[[ DATASET RECORDS open ]]

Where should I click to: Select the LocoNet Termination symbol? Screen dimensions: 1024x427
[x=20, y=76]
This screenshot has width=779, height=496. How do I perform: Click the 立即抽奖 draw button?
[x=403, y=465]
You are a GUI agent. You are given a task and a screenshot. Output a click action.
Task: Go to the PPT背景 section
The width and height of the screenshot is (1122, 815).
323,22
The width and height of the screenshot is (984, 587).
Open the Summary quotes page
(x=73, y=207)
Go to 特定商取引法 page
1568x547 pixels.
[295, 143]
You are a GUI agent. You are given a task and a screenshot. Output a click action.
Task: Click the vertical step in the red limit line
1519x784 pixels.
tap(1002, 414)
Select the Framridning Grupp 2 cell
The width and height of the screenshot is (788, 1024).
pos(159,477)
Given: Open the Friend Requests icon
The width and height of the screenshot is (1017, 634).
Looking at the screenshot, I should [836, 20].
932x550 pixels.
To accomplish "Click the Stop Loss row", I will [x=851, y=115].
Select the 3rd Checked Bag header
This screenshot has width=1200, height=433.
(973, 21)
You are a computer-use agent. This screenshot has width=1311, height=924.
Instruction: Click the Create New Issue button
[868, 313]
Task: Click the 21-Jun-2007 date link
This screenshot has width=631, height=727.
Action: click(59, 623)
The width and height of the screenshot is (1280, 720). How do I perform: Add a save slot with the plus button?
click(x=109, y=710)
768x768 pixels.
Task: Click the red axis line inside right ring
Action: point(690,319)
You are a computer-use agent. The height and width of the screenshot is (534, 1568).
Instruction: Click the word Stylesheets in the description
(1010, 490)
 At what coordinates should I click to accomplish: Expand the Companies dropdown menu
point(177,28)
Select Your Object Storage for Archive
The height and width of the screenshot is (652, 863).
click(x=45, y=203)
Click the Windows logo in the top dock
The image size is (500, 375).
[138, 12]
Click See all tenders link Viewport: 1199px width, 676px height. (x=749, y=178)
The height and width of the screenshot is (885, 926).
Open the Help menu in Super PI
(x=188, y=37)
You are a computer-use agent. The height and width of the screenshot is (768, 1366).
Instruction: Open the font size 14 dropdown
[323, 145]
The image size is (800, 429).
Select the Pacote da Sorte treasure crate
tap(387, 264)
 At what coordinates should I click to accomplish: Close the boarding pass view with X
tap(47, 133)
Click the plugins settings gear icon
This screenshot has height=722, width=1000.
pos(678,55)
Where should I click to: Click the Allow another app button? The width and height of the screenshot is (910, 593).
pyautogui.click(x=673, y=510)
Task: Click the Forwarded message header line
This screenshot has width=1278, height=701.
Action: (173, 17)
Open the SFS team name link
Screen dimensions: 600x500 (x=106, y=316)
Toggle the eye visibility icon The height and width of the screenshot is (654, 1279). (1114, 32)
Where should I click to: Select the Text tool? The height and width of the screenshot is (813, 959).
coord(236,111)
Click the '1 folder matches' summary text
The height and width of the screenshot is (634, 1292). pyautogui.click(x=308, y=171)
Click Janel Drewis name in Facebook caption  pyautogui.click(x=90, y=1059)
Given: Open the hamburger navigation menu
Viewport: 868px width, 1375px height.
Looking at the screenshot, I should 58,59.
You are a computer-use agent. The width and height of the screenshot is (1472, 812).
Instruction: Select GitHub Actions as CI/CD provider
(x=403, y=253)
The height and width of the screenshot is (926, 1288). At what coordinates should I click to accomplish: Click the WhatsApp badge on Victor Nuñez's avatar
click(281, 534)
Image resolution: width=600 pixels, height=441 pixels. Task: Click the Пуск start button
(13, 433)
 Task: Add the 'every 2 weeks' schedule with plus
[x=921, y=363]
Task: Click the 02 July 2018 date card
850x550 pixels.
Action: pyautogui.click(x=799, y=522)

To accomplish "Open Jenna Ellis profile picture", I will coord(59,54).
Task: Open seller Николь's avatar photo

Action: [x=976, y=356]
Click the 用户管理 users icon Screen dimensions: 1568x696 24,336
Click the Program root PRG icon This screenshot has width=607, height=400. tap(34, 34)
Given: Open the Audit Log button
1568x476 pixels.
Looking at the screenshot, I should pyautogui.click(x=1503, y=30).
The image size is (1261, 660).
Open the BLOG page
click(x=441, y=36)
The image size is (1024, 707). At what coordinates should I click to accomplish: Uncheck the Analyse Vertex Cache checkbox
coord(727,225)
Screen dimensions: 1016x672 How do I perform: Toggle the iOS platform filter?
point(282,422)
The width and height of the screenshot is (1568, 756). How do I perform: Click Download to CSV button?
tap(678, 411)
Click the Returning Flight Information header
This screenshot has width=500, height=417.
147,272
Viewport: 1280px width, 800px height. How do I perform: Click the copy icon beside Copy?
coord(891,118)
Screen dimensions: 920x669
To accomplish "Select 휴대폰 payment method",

[[ DATASET RECORDS closed ]]

▸ EXERCISE DESCRIPTION:
Within the material above, copy exactly the lines from the line that holds "Task: Go to the PPT背景 section" up to and including the line that holds "Click See all".

▸ SOLUTION TO THIS EXERCISE:
Task: Go to the PPT背景 section
The width and height of the screenshot is (1122, 815).
323,22
The width and height of the screenshot is (984, 587).
Open the Summary quotes page
(x=73, y=207)
Go to 特定商取引法 page
1568x547 pixels.
[295, 143]
You are a GUI agent. You are given a task and a screenshot. Output a click action.
Task: Click the vertical step in the red limit line
1519x784 pixels.
tap(1002, 414)
Select the Framridning Grupp 2 cell
The width and height of the screenshot is (788, 1024).
pos(159,477)
Given: Open the Friend Requests icon
The width and height of the screenshot is (1017, 634).
Looking at the screenshot, I should [836, 20].
932x550 pixels.
To accomplish "Click the Stop Loss row", I will [x=851, y=115].
Select the 3rd Checked Bag header
This screenshot has width=1200, height=433.
(973, 21)
You are a computer-use agent. This screenshot has width=1311, height=924.
Instruction: Click the Create New Issue button
[868, 313]
Task: Click the 21-Jun-2007 date link
This screenshot has width=631, height=727.
Action: click(59, 623)
The width and height of the screenshot is (1280, 720). How do I perform: Add a save slot with the plus button?
click(x=109, y=710)
768x768 pixels.
Task: Click the red axis line inside right ring
Action: point(690,319)
You are a computer-use agent. The height and width of the screenshot is (534, 1568).
Instruction: Click the word Stylesheets in the description
(1010, 490)
 At what coordinates should I click to accomplish: Expand the Companies dropdown menu
point(177,28)
Select Your Object Storage for Archive
The height and width of the screenshot is (652, 863).
click(x=45, y=203)
Click the Windows logo in the top dock
The image size is (500, 375).
[138, 12]
Click See all tenders link Viewport: 1199px width, 676px height. (x=749, y=178)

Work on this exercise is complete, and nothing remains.